It’s impossible for those who are not in your position to understand what you’ve experienced over the past year. We have all had such vastly different responses to COVID-19, some of us encouraged to stay home, but tasked with learning how to teach remotely, others asked to continue on in the classroom while taking on additional responsibilities to maintain health and safety.
All of us caring and worrying about our students.
You have been thrown some of the most difficult challenges - not only professionally but personally. You see, this career isn’t one that is chosen by people who are in it for the 9-5, the ability to shut off “work mode” at a certain time of day and transition into “living mode”. Being a teacher is not just a career - it’s who you are!
Teaching becomes a part of you, and it dominates your thoughts at every hour. Even when we weren’t in the classroom (virtually or in-person) this year, our minds were constantly whirring.
How can I execute this lesson plan with a hybrid learning arrangement?
What will test scores look like this year?
How can I ensure progress and comprehension from my students so that they are prepared for the next level?
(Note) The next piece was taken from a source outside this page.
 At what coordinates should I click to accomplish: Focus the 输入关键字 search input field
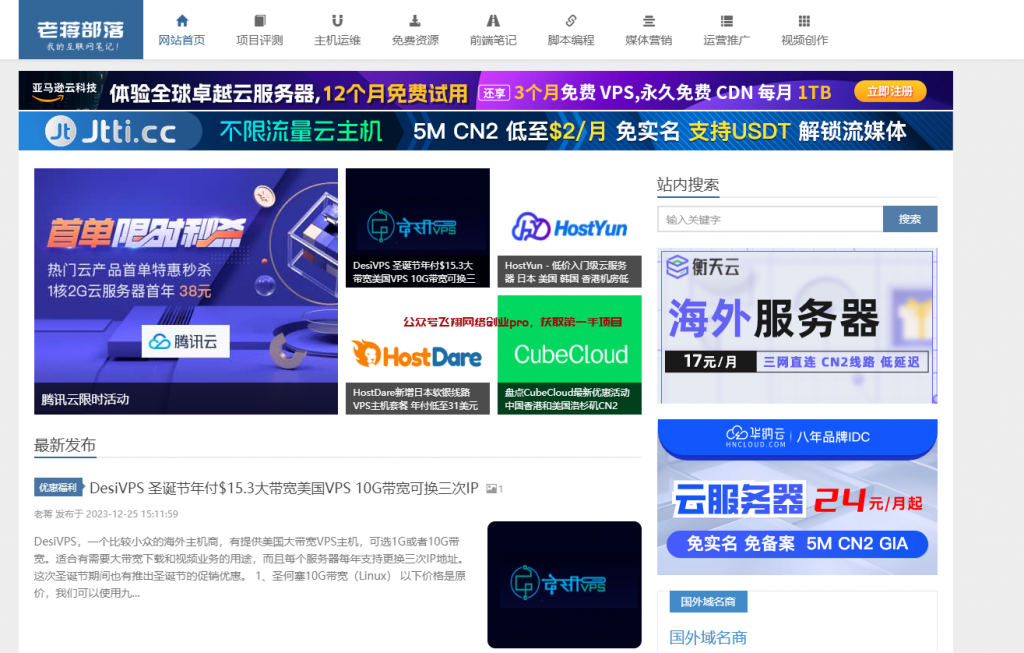pos(770,219)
Some of us did not have the full support of our communities. I’ve heard many stories about educators receiving negative, even aggressive, feedback from parents regarding their school’s decision to open/go virtual.
And you kept trucking on, putting in the work to make sure that students weren’t missing out on the education they signed up for.
I believe the mental toll of 2020 has yet to be fully realized. I’m worried for the future of our profession, with 27% of teachers considering leaving the educational field after their experiences in 2020. 60% of teachers are enjoying their jobs less, and 77% are working more than they were a year ago.
It’s a sign of the strength and determination that is innate to the best educators. That in this time of uncertainty, of distress, and even despair, you kept showing up. You kept taking action. You kept standing up for what was best for your students, and found new ways to teach them the information they need to know in order to become successful and achieve their potential.
You were there for your students when it mattered, when they needed stability and routine in a world that took away any sense of normalcy.
I personally don’t think you got enough credit for that. Know that so many of us, especially other educators looking at the work that you’ve done, and the care that you’ve shown, are so inspired. We could not be more proud that you are members of our community, that you are the ones who are our children’s role models and mentors.
I hope that you’ve found time along the way to care for yourself, either intentionally putting aside the work to engage in an activity that you enjoy, or bolstering your mental health by leaning on your loved ones or seeking out help through therapy. It is incredible what you have survived through in 2020 - never let anyone diminish the strength that it took.
Your worries were (and are) valid.
Your emotions are valid.
Your desires to remain in education, or pursue a new path are valid.
Your pride in your students, and in yourself, for making it through the year is valid.
It is not yet clear what 2021 will bring. There is news of a vaccine on the horizon, plans are starting to be put into place for what schools can look like in a post-pandemic world. We never thought we’d still be here an entire year later, pivoting and adapting on an almost daily basis.
But I know this:
If you were a teacher in 2020, you can do anything.